Extracted records: Begin
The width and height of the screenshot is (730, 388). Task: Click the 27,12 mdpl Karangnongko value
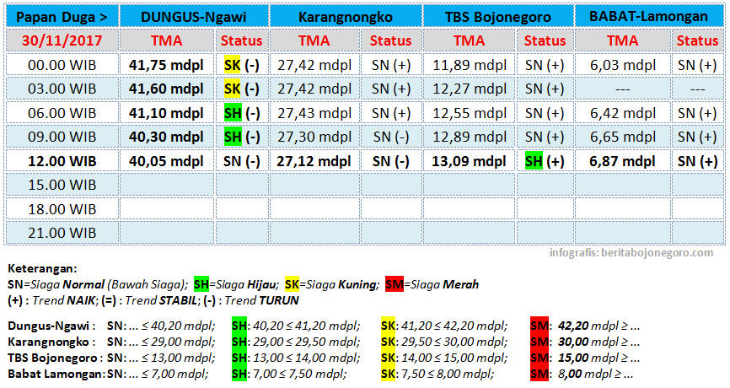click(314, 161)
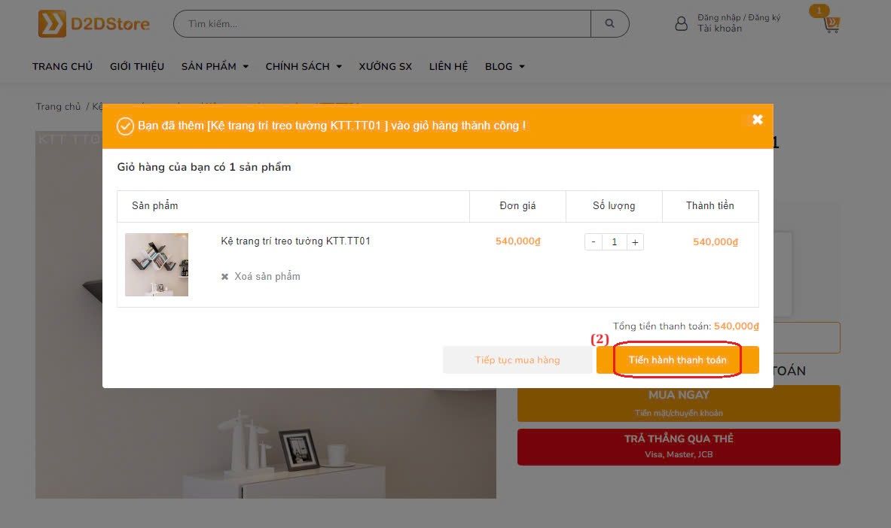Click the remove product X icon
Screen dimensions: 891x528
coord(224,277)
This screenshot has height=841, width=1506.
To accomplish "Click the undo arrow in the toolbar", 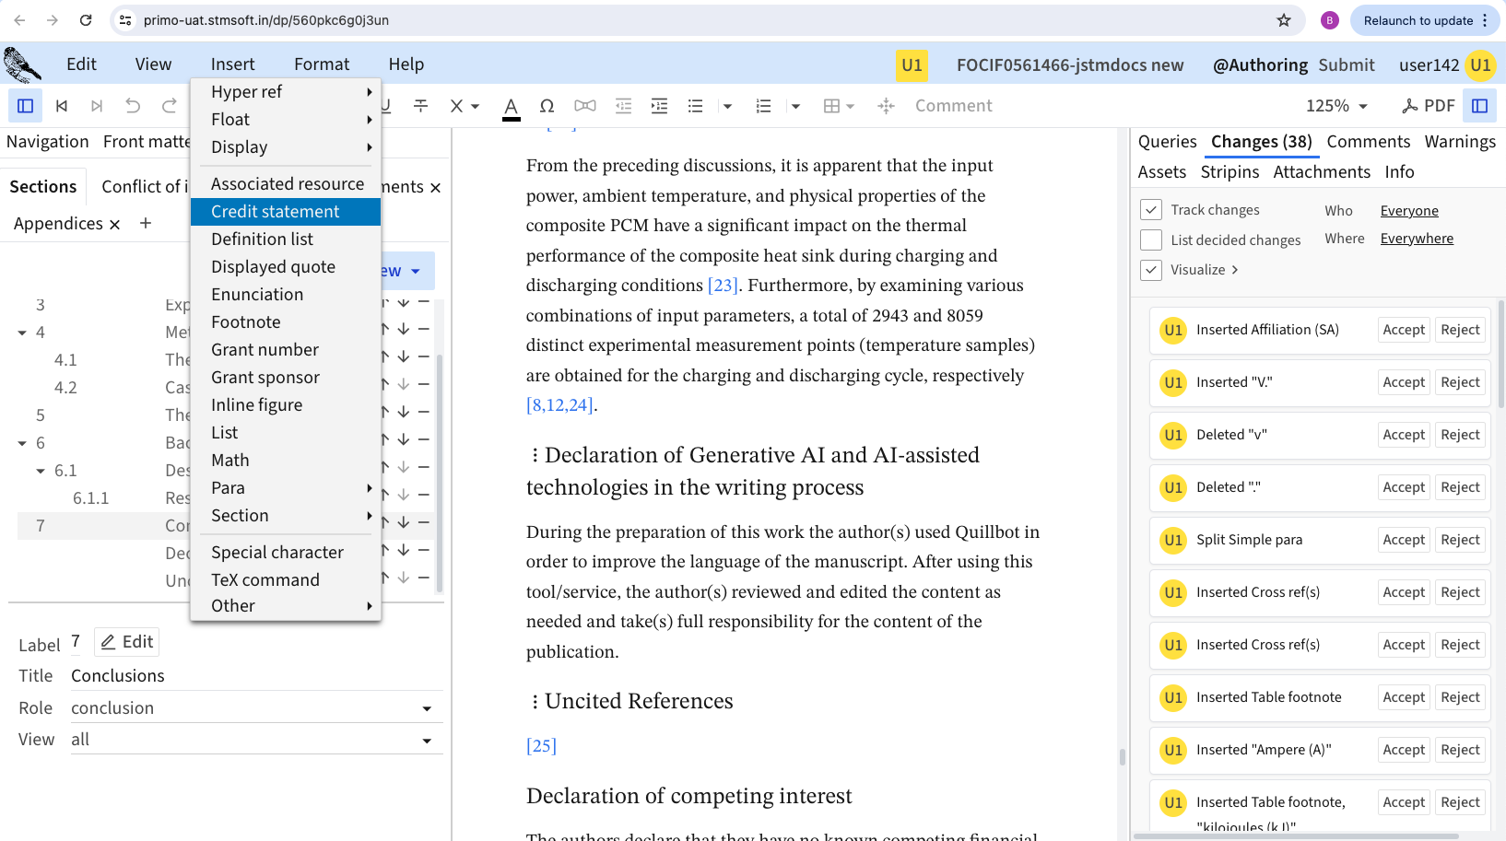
Extracted records: End
● **Problem details**
Exactly repeat the data above; the pictures do not belong in your copy.

● **Response area**
The width and height of the screenshot is (730, 388). Task: Click the 27,12 mdpl Karangnongko value
click(314, 161)
Click the remove product X icon
Screen dimensions: 891x528
coord(224,277)
This screenshot has height=841, width=1506.
To accomplish "Click the undo arrow in the toolbar", 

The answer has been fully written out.